Tous ces éléments sont factuels, et ont été relevés par Rob Ager et de nombreux exégètes de l’œuvre de Kubrick. Qu’est-ce que tout cela signifie ? Kubrick a-t-il voulu dire quelque chose dans son dernier film, dans sa dernière scène ?

Ce qui est certain, c’est que, du point de vue purement esthétique, cette scène est un miracle de densité, de fluidité, de polysémie. Apparemment rien ne se passe, et pourtant sur le plan symbolique et inconscient la scène est saturée d’indices convergeant vers un thème unique, un thème pour le moins dérangeant, trop dérangeant peut-être pour être dévoilé explicitement sur grand écran.

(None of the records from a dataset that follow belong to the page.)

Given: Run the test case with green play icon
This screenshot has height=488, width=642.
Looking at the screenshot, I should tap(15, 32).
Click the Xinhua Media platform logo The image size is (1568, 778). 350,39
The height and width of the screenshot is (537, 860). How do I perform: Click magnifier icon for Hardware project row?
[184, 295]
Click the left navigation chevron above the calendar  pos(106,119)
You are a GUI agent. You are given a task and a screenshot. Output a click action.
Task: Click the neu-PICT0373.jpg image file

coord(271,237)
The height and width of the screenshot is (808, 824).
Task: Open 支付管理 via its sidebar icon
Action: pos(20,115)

Il faut se rendre à l’évidence : Kubrick était bel et bien un génie, chaque scène de chacun de ses films est pourvue d’une richesse inouïe, raison pour laquelle il employait tant de temps et tant de prises pour les tourner, jusqu’à rendre fous ses acteurs et ses équipes techniques. Donner plusieurs dimensions à ce qui est plat par nature, plusieurs sens à un récit unique, ouvrir le champ à une infinité d’interprétations, non pas gratuites, mais très rigoureusement motivées, c’est vraiment là la marque du génie de ce cinéaste hors pair.

 



18 réactions


  • Clark Kent Séraphin Lampion 19 mai 2020 09:16

    So, what ?


  • Gollum Gollum 19 mai 2020 09:49

    On pourrait croire à l’indignation sincère et vertueuse de la part de Laconique vis à vis d’une pédophilie d’élite.

    Le gros problème est que ce genre d’article est toujours le fait de catholiques ou protestants dont le but non avoué est en fait de suggérer l’existence du diable et donc in fine de leur mythologie personnelle.

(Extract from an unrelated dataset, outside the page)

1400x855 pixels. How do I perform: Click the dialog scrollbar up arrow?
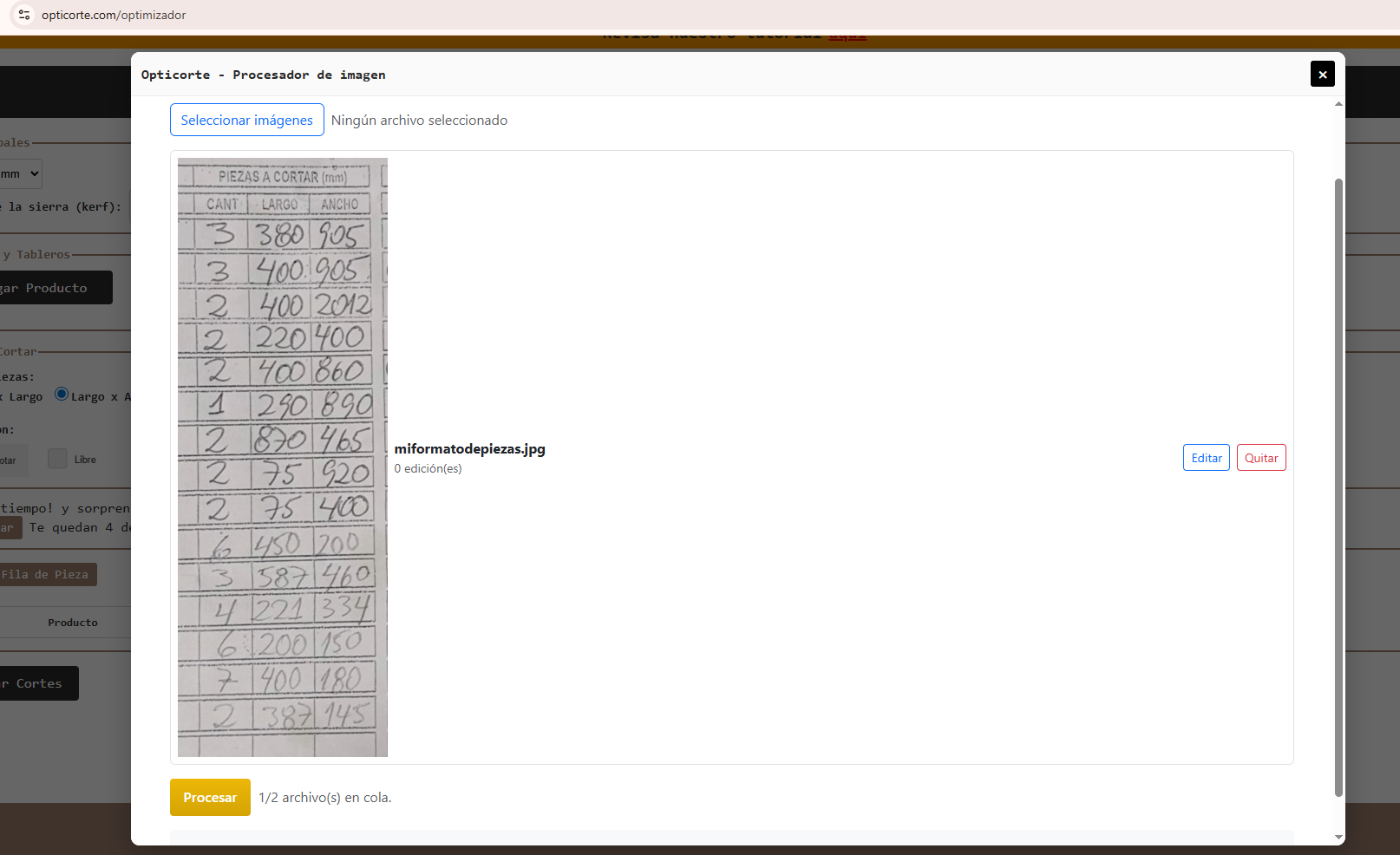click(1338, 104)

    Bref, c’est de la récupération pure et dure à motivation idéologique. Et en ce sens, c’est dégueulasse.

    Car jamais on ne verra ces mêmes bigots s’indigner avec trémolos dans la voix, par exemple, du massacre des dauphins dans les filets de pêche, dont on sait qu’ils ont une agonie très longue, mais ce thème n’est pas porteur pour eux, pas moyen de faire du racolage religieux... Le dauphin ça paye pas.

    Alors que la pédophilie occulte avec adoration de Lucifer et orgies sexuelles, ça, ça paye...

    J’ai regardé attentivement la fameuse poupée Barbie aux ailes de chauve-souris soi-disant. J’ai même fait arrêt sur image. Il ne s’agit pas d’ailes de chauve-souris mais de sortes d’ailes (si on peut appeler ça comme ça) dont les dames nobles raffolaient au moyen-âge il me semble... Faudrait faire une recherche. M’enfin bon..


    • Laconique Laconique 19 mai 2020 10:24

      @Gollum

      Pfff… Je ne suis pas seulement catholique, je suis fan de Kubrick, j’ai le droit non ?

       

      Ce n’est pas un article idéologique, c’est un article esthétique, il est dans la rubrique « culture », pas « tribune libre ».

       

      La symbolique d’Eyes Wide Shut est très subtile, elle est l’œuvre d’un artiste d’exception, je trouve ça fascinant, c’est tout. Regardez les vidéos de Rob Ager, dont celle en lien dans l’article. Rob Ager est ouvertement agnostique. Et Kubrick était un juif athée qui tournait la religion en dérision dans ses films. Tout le monde n’est pas fanatique…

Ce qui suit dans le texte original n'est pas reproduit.